On a dit parfois qu'à Cluny les clochers romans n’avaient pas de flèche à l’origine. Cela est peut-être vrai pour les clochers de petite dimension ou secondaires, mais si nous consultons les travaux importants et faisant autorité du Professeur Conant, nous constatons que tous les clochers octogonaux qu’il reproduit — et même certains clochers carrés — sont munis d’une flèche charpentée. Dominique Paladihle dans son Histoire des riches heures de Bourgogne écrit lui-même : « Les clochers octogonaux à ouvertures géminées, surmontées d'une flèche, seront une des caractéristiques d'un style clunisien que l'on retrouve un peu partout à travers l’Europe.

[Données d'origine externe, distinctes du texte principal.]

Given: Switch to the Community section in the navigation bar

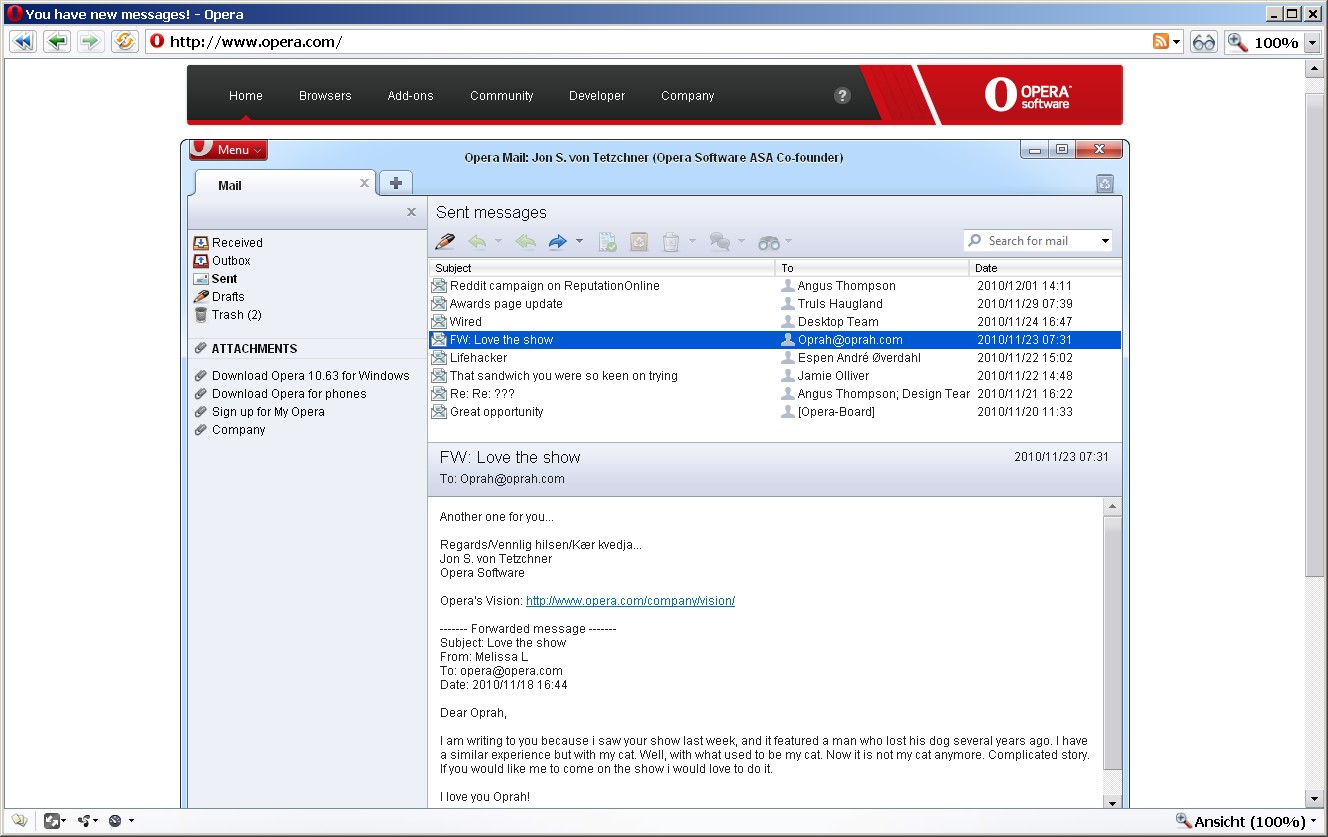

Au début de cet exposé, nous citions comme exemple certain d’une flèche authentique l’église de Saint-André-de-Bâgé (XIe siècle). Il est réconfortant d'admirer la sublime élégance d'un clocher massif, quarante-sept mètres de haut, tout en pierre de taille jusqu'à sa croix refaite au siècle dernier, parce que détruite par la foudre. À ce sujet nous rappelons la théorie de M. de Gélis, architecte en chef des Monuments historiques, précisant que l'élégance du majestueux clocher de Saint-André-de-Bâgé est due à ce que la hauteur de la flèche est exactement la même que celle de la grande arête de la tour octogonale, et si nous avons appliqué cette précieuse observation au clocher de Semur-en-Brionnais, il semble qu'il y ait là une observation parfaitement valable même pour les clochers charpentés.

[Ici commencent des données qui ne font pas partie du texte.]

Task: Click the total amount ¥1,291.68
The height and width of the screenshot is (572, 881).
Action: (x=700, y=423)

Personnellement, il nous semble que l'adjonction de flèche aux deux clochers d’Anzy-le-Duc et de Semur-en-Brionnais augmente considérablement l’attrait de ces deux magnifiques églises et leur confère une impression totale d’authenticité dans les temps.

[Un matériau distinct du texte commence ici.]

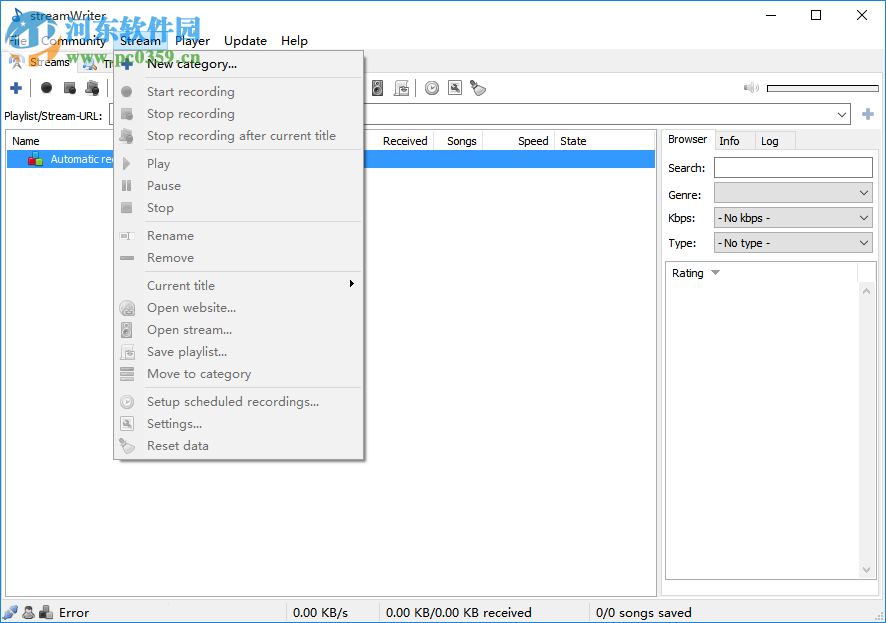Open the Help menu

(294, 41)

Cette discussion va peut-être décevoir quelques admirateurs qui rêveront encore des clochers actuels, mais dans l’histoire de l'Art — comme d'ailleurs dans toute l'histoire — la sincérité et le souci de la vérité doivent être les guides de toutes les recherches.
Louis Combaud, Président de l'Académie de Mâcon, séance du 2 septembre 1976.
Source : Annales de l'Académie de Mâcon, 1976 (SER3, T53).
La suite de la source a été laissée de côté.